Anyway, any woman reading this post needs to take note. If you aren’t a bride yet (or anytime in your life), you’ll more than likely be a bridesmaid. But don’t worry. You technically aren’t obligated to anything as a bridesmaid, other than general support and just being there on the wedding day.
There are a lot of negative things said about being a bridesmaid. Stereotypically, it’s seen as demeaning and painful, especially if you’re single. But really, you get to be there for someone as their friend as they make the biggest commitment of their life. That seems pretty cool to me.

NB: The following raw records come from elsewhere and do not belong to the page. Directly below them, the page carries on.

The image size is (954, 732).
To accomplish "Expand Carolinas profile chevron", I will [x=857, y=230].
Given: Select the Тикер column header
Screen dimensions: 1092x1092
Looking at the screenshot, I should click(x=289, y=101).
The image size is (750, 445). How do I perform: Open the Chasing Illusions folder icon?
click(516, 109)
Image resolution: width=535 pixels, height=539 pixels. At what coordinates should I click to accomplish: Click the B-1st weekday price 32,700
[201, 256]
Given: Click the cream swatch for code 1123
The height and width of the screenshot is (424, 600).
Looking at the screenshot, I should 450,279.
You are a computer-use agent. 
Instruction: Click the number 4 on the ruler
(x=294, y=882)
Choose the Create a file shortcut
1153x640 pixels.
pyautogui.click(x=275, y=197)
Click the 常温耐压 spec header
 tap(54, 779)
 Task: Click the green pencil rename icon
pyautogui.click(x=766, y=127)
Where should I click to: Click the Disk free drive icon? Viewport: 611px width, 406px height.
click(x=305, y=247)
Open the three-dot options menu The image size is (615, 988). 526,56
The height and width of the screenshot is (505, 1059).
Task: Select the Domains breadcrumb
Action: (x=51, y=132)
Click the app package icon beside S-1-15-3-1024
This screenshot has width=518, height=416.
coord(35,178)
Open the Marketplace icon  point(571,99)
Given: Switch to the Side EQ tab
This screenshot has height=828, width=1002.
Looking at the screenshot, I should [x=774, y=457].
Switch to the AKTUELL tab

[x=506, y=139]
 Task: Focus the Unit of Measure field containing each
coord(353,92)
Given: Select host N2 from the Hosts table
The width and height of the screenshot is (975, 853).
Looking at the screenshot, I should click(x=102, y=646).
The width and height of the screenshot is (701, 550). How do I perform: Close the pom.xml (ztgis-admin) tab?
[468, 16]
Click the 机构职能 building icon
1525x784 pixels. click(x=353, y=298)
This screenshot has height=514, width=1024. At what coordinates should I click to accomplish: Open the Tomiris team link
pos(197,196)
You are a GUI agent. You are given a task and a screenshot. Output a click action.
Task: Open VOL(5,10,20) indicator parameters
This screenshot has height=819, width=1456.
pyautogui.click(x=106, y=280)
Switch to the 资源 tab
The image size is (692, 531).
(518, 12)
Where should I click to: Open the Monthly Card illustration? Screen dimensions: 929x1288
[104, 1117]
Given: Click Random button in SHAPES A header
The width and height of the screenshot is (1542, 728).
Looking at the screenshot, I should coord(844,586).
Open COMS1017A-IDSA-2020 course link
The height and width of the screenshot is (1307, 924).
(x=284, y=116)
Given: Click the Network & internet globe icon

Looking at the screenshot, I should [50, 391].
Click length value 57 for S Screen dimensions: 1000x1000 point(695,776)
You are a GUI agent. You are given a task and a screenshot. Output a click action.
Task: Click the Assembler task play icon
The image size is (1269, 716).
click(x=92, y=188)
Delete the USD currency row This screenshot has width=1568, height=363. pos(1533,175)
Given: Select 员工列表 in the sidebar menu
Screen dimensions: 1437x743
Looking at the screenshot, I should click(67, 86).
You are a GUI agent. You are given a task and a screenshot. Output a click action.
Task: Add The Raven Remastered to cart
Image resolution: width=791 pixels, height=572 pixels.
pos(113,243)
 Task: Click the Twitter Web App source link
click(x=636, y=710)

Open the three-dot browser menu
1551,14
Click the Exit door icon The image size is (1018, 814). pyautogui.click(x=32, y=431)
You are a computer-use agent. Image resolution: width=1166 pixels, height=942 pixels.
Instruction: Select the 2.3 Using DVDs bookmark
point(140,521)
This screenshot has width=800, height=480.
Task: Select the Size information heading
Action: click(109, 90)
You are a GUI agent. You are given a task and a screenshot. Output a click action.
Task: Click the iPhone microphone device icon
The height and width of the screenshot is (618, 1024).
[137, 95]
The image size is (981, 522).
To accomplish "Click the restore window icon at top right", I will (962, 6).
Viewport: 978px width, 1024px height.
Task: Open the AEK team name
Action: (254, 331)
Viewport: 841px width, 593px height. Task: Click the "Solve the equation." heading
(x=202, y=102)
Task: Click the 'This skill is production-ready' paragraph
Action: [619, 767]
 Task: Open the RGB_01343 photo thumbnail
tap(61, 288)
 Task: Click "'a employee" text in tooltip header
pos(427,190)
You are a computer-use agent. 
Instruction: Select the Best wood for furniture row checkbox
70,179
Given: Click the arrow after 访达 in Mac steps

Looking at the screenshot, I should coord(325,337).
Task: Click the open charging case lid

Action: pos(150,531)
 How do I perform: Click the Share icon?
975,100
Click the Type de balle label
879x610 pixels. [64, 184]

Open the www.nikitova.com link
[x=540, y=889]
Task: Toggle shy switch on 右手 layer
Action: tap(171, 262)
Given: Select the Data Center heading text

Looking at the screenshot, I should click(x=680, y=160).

It may be inevitable that your friend will become unmanageable at least once before the wedding. Just having a ring on her finger does not give her an excuse to treat her friends and family poorly, but it’s really important that you choose your battles. If she becomes completely unbearable, it’s perfectly acceptable to ask her to tone it down. But threatening to quit the bridal party should only be saved for an extreme situation. If she becomes downright mean to you or anyone else in the bridal party, and you feel as if your only option is to refuse to stand with her, be prepared to potentially ruin the friendship forever.
Now, this is one trend that I am 100% behind. Women come in all shapes and sizes, and it’s impossible {or, nearly impossible} to find one dress that will flatter them all equally. If you really want to be an amazing bride and friend, let them choose their own dresses. You can still give them guidelines, such as a fabric, style, or color.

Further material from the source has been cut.